I have never removed debris before seeding switch so unless you have something extreme it doesn't seem necessary. You might post pics or email them to me if you have doubts though. dbltree2000@yahoo.com
 
No doubts here. I talked to the guy yesterday and we are going to skip that part. I did have him use the bulldozer and scrape a nice little watering hole in the low spot of the land. I am thinking of planting some clover around it, maybe add a few apple trees to "pretty" it up a bit.

I know that you are a big supporter of frost seeding switch. If I go against that - and want to get the seed in now, what is your advice?

I do not have a no til drill to use, but I do have access to a brillion seeded - with the rollers on the front and back with seed in middle. Much of the bulldozing was done in march, so the ground is pretty hard packed. If I use a brillion seeder, would it be smart to disc up the ground to break it up prior to seeding?

I did spray the field with roundup last week, so the weeds that did come up should be taken care of.

Also, I have read several times on here that people will plant seed and then spray with RUP. How long after the seed is planted do you spray?

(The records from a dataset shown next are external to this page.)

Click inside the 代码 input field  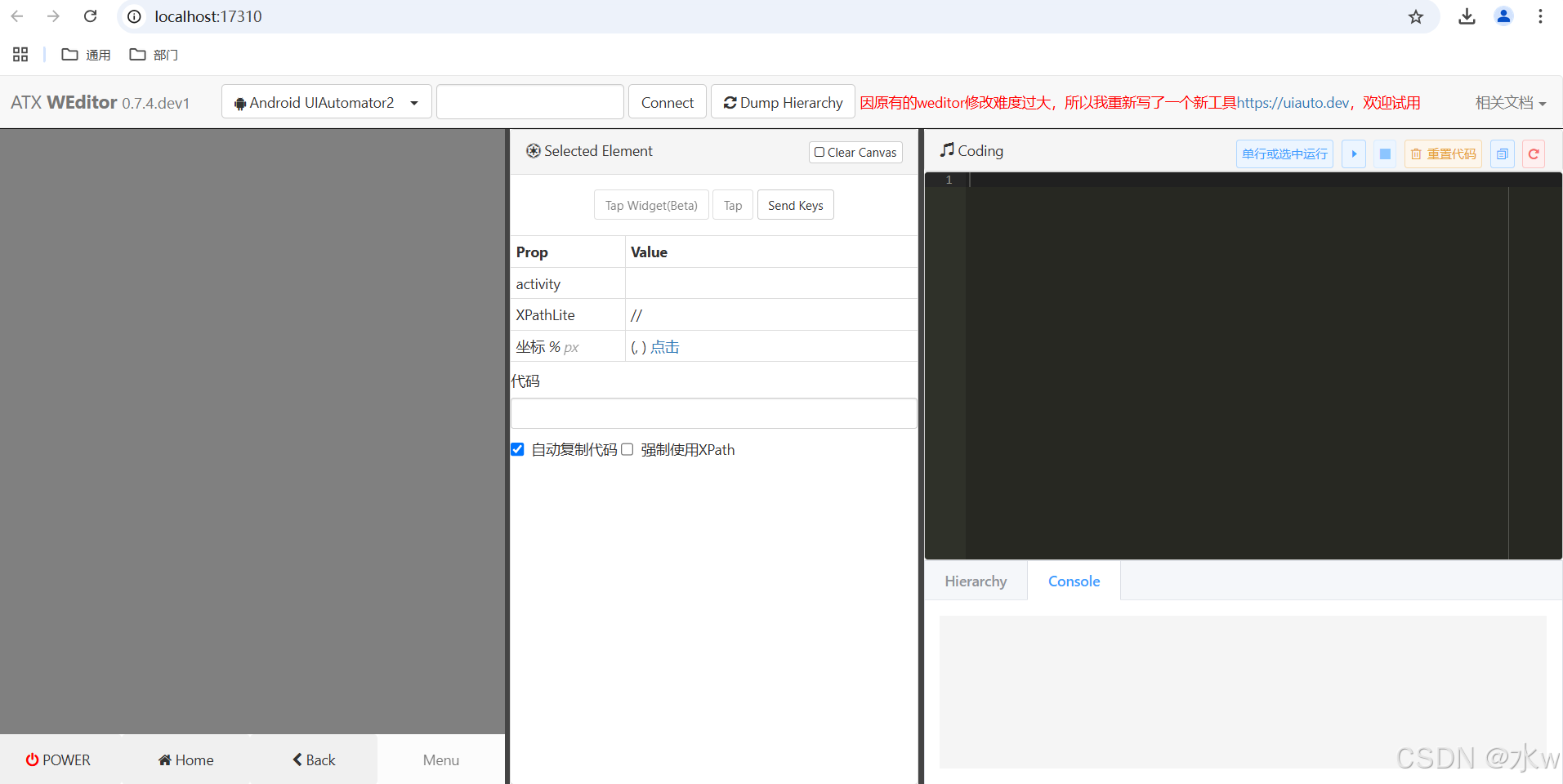(713, 412)
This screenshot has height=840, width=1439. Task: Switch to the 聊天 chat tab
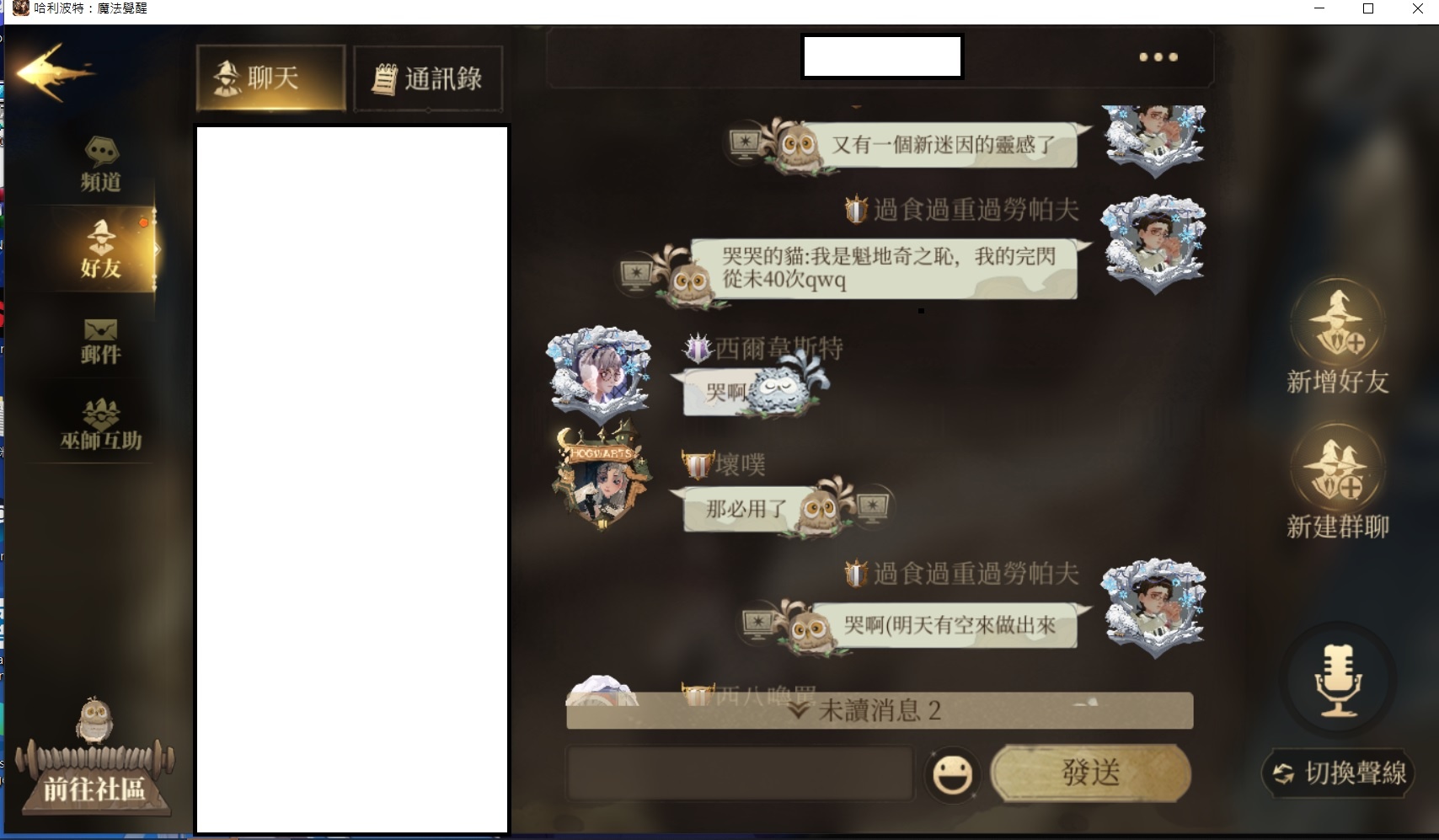[271, 78]
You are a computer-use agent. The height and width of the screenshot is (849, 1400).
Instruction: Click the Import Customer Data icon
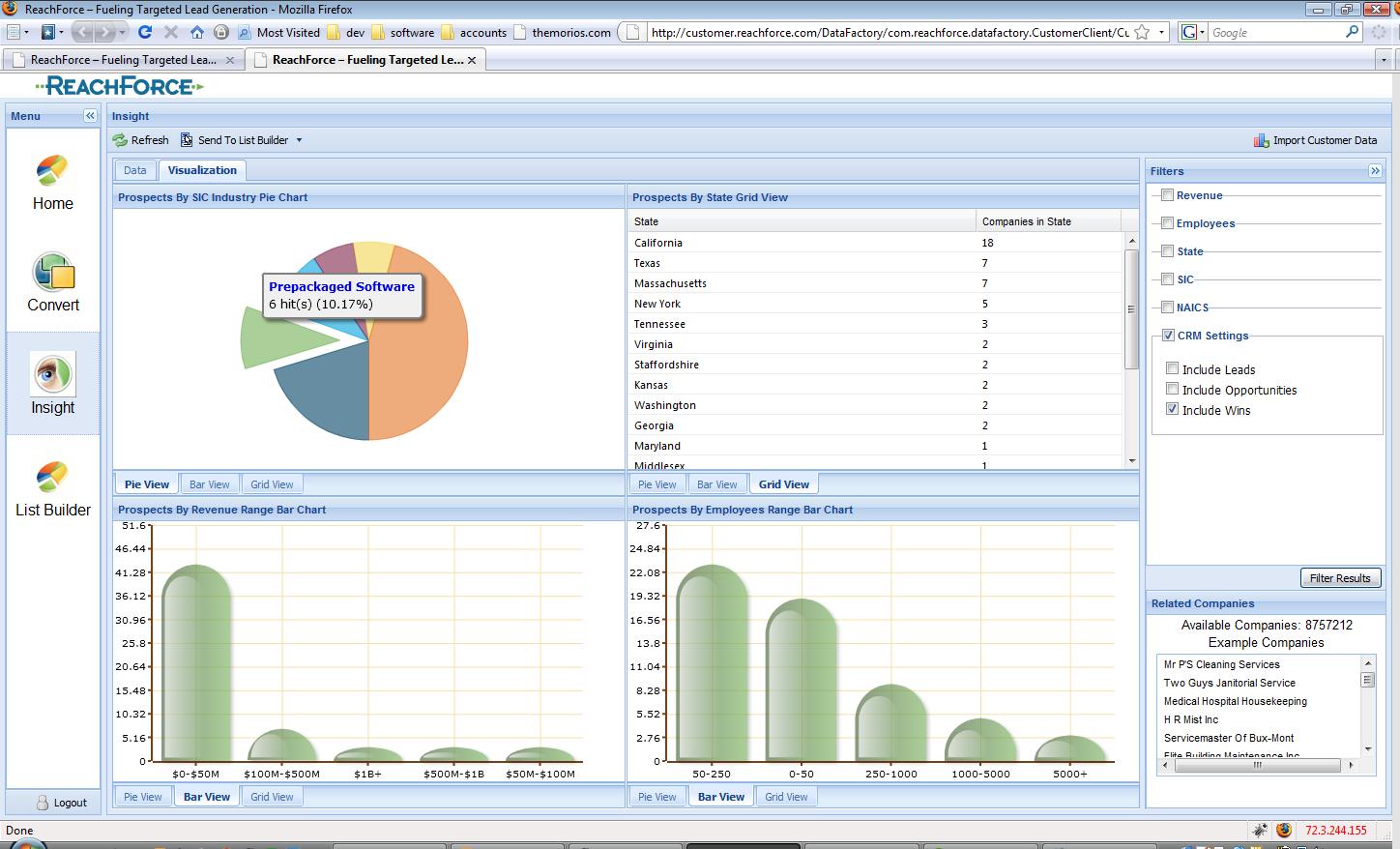[x=1261, y=140]
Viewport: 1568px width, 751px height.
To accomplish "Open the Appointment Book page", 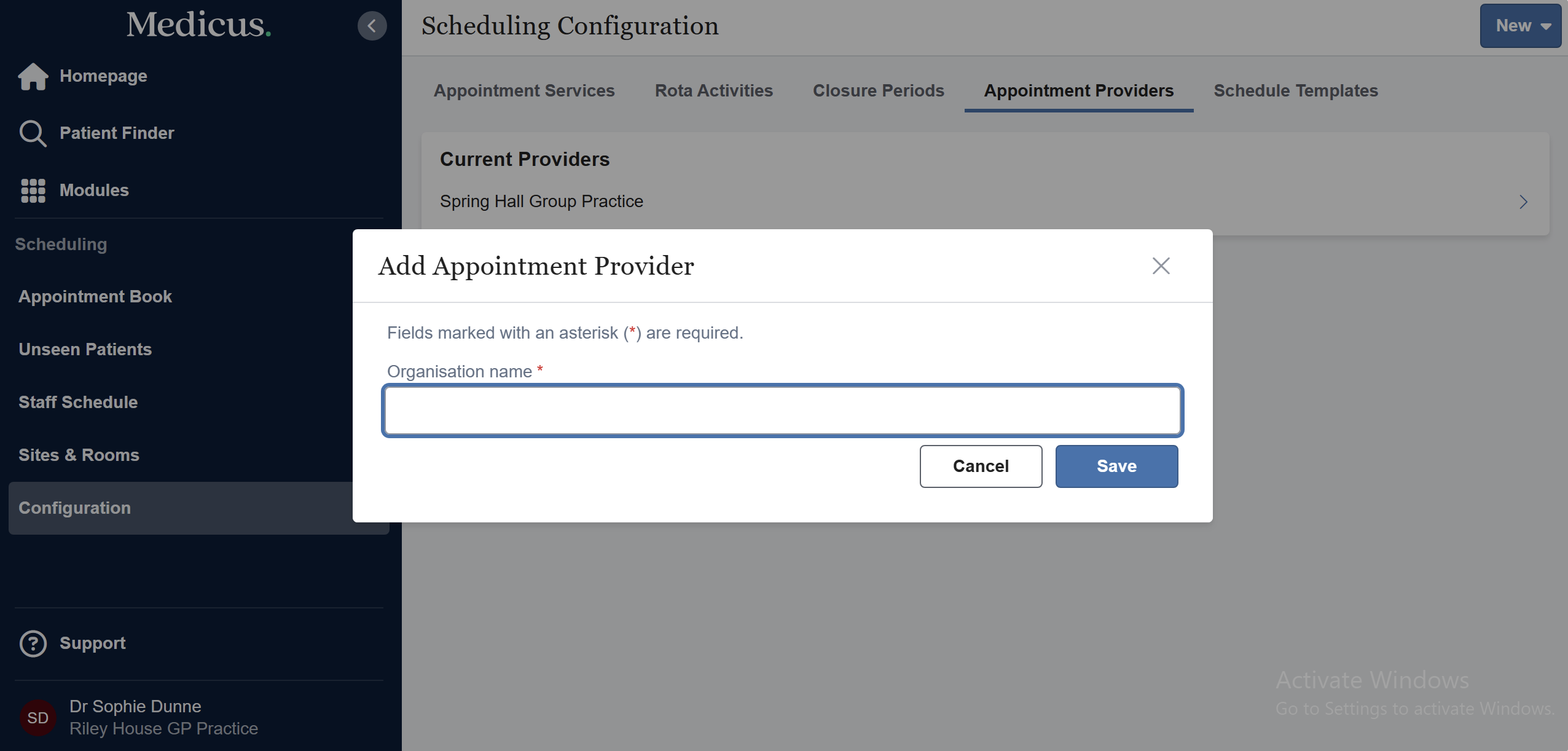I will [x=95, y=296].
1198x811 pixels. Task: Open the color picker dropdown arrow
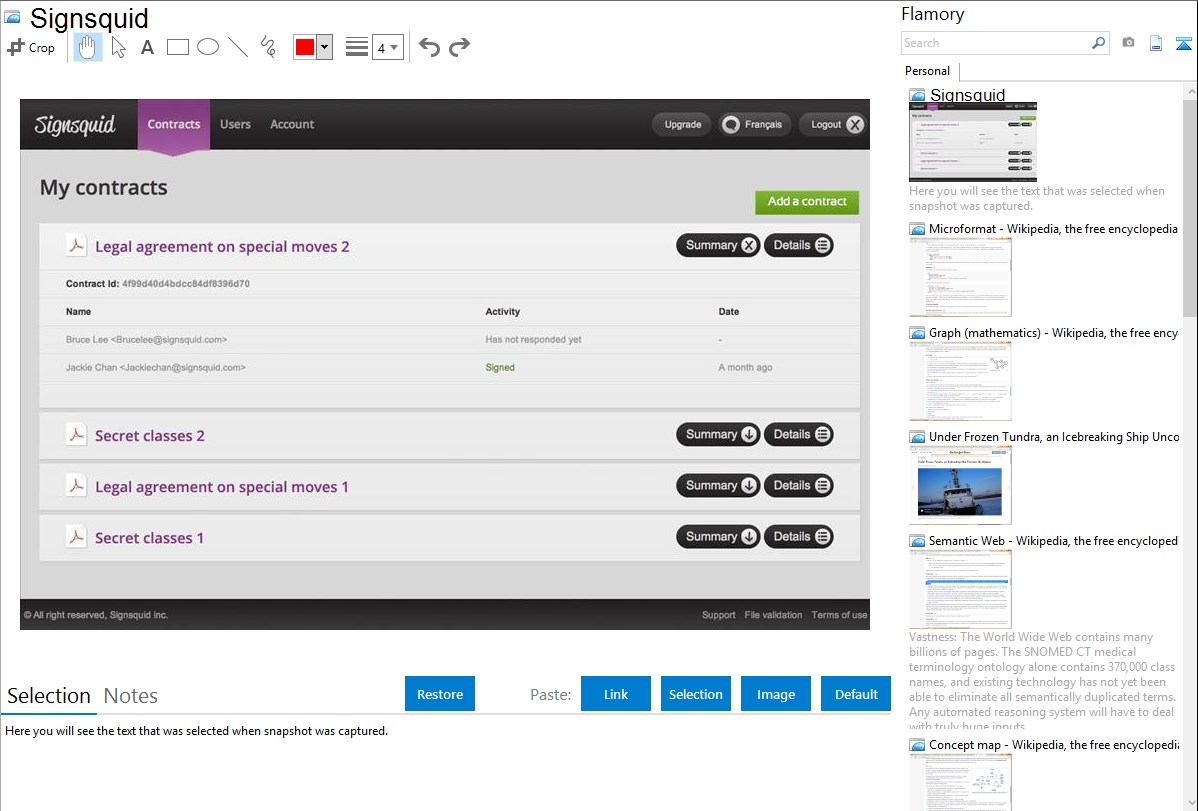324,47
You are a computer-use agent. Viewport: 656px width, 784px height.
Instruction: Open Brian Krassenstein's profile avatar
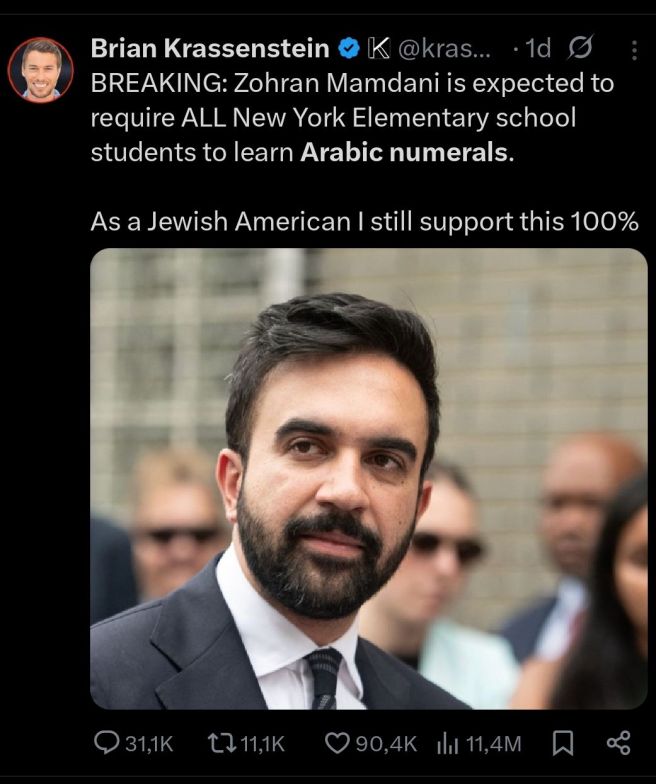tap(40, 70)
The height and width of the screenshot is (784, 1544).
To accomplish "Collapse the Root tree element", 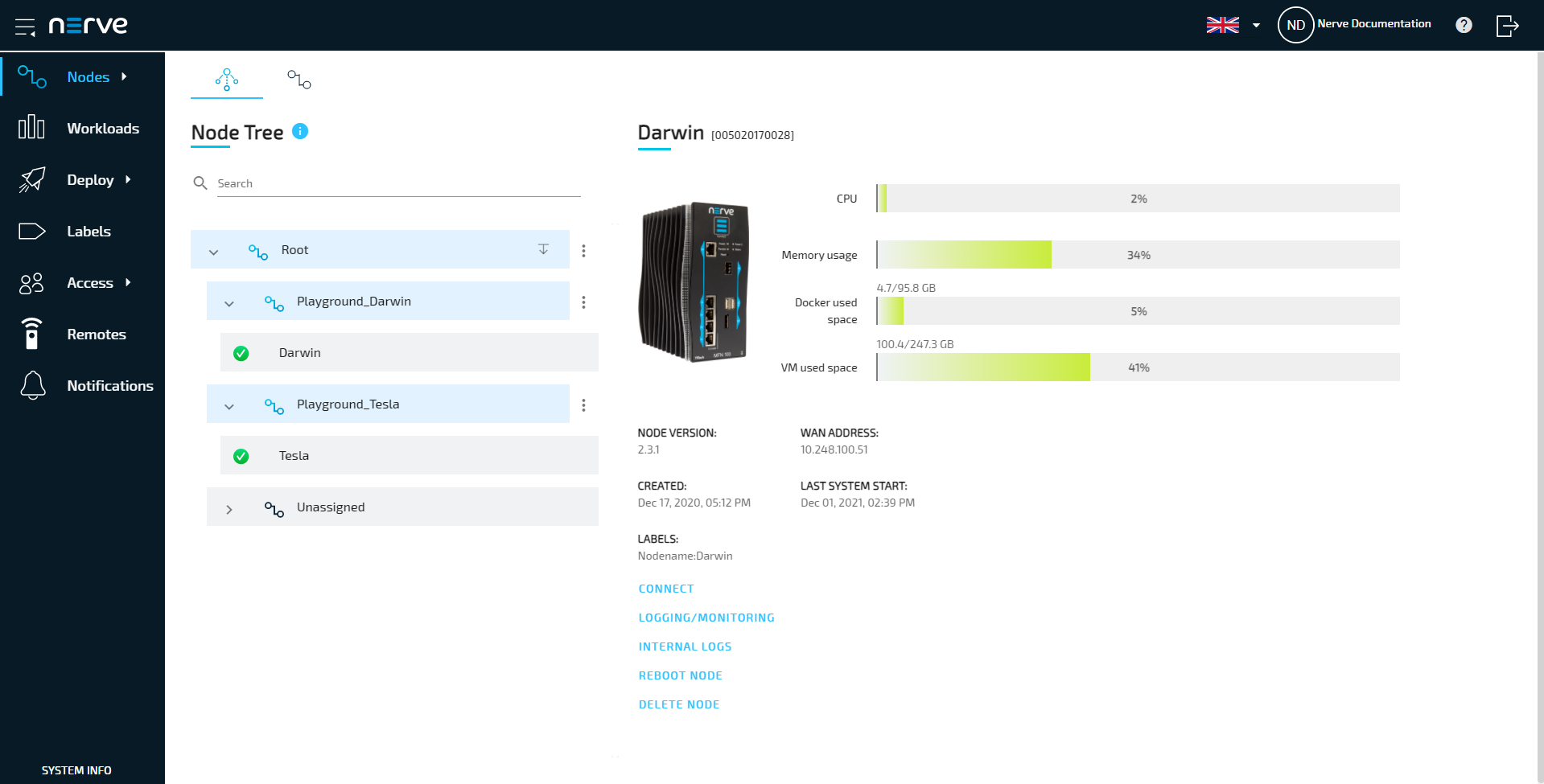I will (x=214, y=252).
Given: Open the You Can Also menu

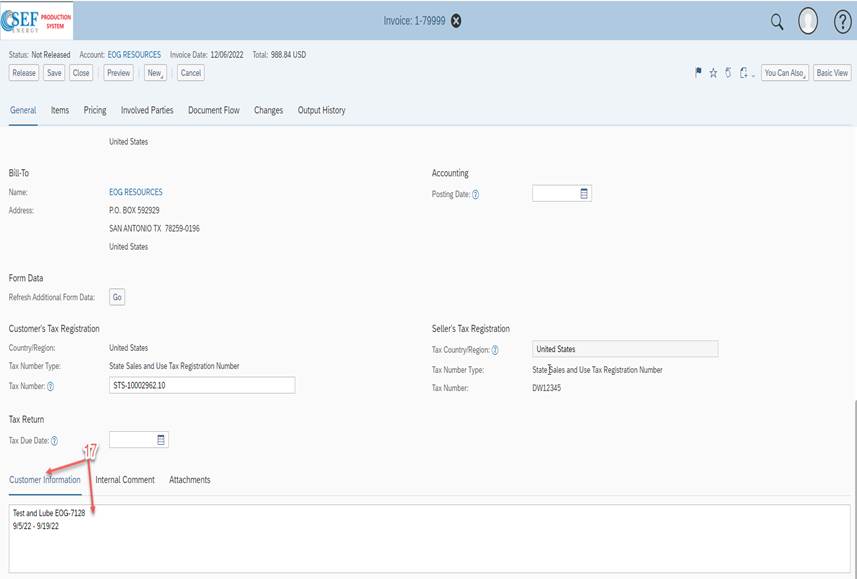Looking at the screenshot, I should coord(786,72).
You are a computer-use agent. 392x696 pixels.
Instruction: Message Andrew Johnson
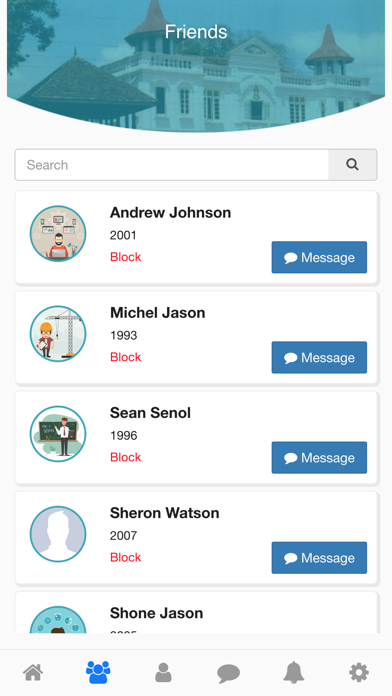(x=319, y=257)
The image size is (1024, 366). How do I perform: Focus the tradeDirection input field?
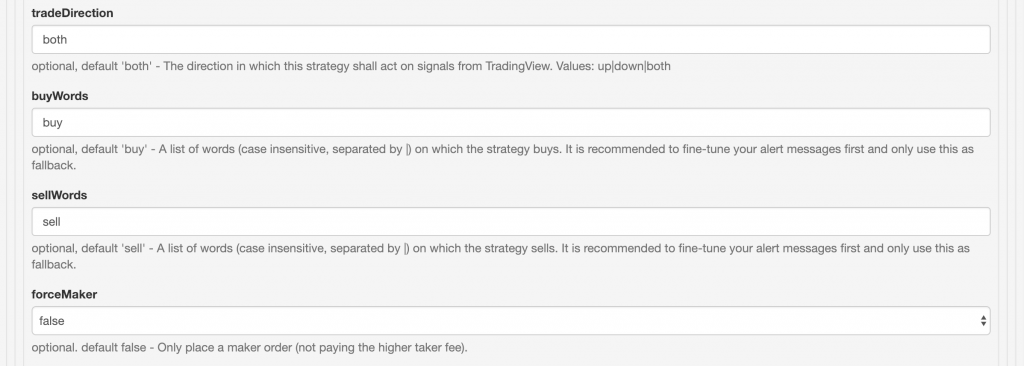click(511, 39)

Sorry for all the questions, but trying to do this field a little better than I have done the last 2.
 
You'll have to disc it up to use the brillion which means you'll have a new flush of weeds to deal with and you cant use gly at that point. Either be prepared to clip weeds 8/12" high or use atrazine, preemergence or drive 75 postemergence
 
How long will the post emergent in Plateau last and will it effect switch grass from emerging ?
 
Another question they sprayed one of my food plots I put turnips in. will the platuea effect my planting in August ? I had soy bean planted I guess they got smoked.
 
I'd read the label but my gut tells me 2 months of control. I sprayed 12 oz per acre in hopes of the whole season having control of most weeds. As of now it seems fine. More herbicide will give u longer control and less herb - shorter of course. With switch, lot of guys will use 2 oz per acre. It says in label that plateau may hurt some switch from coming up. 2 oz seems fine and some folks do it up to 4 with some switch loss or hindrance. 5 oz may hurt some for sure. Mixed opinions on that. Little high for switch But ya- I'd figure couple months that plateau will be around. August u will b fine for turnips. Hotter the temps- the quicker herbicide goes by-by.
 
I would love to see some pictures if anyone has a second year field growing right now. Please post if you have any. I am battling weeds right now and woudl like to see what a 2nd year field should look like at this time of year. Thanks.
 
Here is a pic of mine frost seeded march 2011. It was 4-5' tall when this pic was taken 2 weeks ago. I haven't looked at it since.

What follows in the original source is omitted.